(Data on locating visible targets)
----
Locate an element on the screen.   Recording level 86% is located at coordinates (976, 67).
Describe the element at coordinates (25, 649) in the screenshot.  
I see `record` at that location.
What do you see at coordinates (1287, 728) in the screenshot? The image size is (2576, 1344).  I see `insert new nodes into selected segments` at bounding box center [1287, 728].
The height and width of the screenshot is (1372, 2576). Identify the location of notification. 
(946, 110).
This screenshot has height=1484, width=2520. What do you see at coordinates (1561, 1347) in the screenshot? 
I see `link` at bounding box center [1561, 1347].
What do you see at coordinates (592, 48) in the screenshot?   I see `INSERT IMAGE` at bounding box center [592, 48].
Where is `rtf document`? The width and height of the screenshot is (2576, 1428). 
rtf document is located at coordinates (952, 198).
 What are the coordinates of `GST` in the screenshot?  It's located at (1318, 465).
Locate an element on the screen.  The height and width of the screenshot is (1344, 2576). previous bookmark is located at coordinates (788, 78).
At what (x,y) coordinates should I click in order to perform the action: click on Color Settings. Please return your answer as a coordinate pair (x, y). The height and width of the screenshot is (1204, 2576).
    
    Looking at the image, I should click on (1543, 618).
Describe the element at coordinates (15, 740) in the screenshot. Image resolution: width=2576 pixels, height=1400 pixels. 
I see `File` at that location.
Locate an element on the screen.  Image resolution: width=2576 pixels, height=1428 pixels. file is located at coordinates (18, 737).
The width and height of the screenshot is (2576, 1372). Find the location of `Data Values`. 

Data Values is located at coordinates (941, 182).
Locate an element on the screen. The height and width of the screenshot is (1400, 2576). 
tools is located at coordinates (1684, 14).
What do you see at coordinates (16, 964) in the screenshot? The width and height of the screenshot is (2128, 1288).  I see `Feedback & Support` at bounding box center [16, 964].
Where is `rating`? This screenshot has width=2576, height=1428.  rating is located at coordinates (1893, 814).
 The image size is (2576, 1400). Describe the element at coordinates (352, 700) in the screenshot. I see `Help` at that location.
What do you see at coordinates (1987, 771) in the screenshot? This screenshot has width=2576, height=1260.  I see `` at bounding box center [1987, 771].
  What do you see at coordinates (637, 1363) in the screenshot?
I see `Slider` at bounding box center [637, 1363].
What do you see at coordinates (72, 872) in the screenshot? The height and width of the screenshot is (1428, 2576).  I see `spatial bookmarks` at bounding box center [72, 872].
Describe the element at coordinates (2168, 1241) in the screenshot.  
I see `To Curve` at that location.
----
_Short exercise_
Edit the listing by changing every "Locate an element" to "Find an item", and leave the rest untouched.

_Answer to this exercise_
Find an item on the screen.   Recording level 86% is located at coordinates (976, 67).
Describe the element at coordinates (25, 649) in the screenshot.  
I see `record` at that location.
What do you see at coordinates (1287, 728) in the screenshot? The image size is (2576, 1344).  I see `insert new nodes into selected segments` at bounding box center [1287, 728].
The height and width of the screenshot is (1372, 2576). Identify the location of notification. 
(946, 110).
This screenshot has height=1484, width=2520. What do you see at coordinates (1561, 1347) in the screenshot? 
I see `link` at bounding box center [1561, 1347].
What do you see at coordinates (592, 48) in the screenshot?   I see `INSERT IMAGE` at bounding box center [592, 48].
Where is `rtf document`? The width and height of the screenshot is (2576, 1428). 
rtf document is located at coordinates (952, 198).
 What are the coordinates of `GST` in the screenshot?  It's located at (1318, 465).
Find an item on the screen.  The height and width of the screenshot is (1344, 2576). previous bookmark is located at coordinates (788, 78).
At what (x,y) coordinates should I click in order to perform the action: click on Color Settings. Please return your answer as a coordinate pair (x, y). The height and width of the screenshot is (1204, 2576).
    
    Looking at the image, I should click on (1543, 618).
Describe the element at coordinates (15, 740) in the screenshot. Image resolution: width=2576 pixels, height=1400 pixels. 
I see `File` at that location.
Find an item on the screen.  Image resolution: width=2576 pixels, height=1428 pixels. file is located at coordinates (18, 737).
The width and height of the screenshot is (2576, 1372). Find the location of `Data Values`. 

Data Values is located at coordinates (941, 182).
Find an item on the screen. The height and width of the screenshot is (1400, 2576). 
tools is located at coordinates (1684, 14).
What do you see at coordinates (16, 964) in the screenshot? The width and height of the screenshot is (2128, 1288).  I see `Feedback & Support` at bounding box center [16, 964].
Where is `rating`? This screenshot has width=2576, height=1428.  rating is located at coordinates (1893, 814).
 The image size is (2576, 1400). Describe the element at coordinates (352, 700) in the screenshot. I see `Help` at that location.
What do you see at coordinates (1987, 771) in the screenshot? This screenshot has width=2576, height=1260.  I see `` at bounding box center [1987, 771].
  What do you see at coordinates (637, 1363) in the screenshot?
I see `Slider` at bounding box center [637, 1363].
What do you see at coordinates (72, 872) in the screenshot? The height and width of the screenshot is (1428, 2576).  I see `spatial bookmarks` at bounding box center [72, 872].
Describe the element at coordinates (2168, 1241) in the screenshot.  
I see `To Curve` at that location.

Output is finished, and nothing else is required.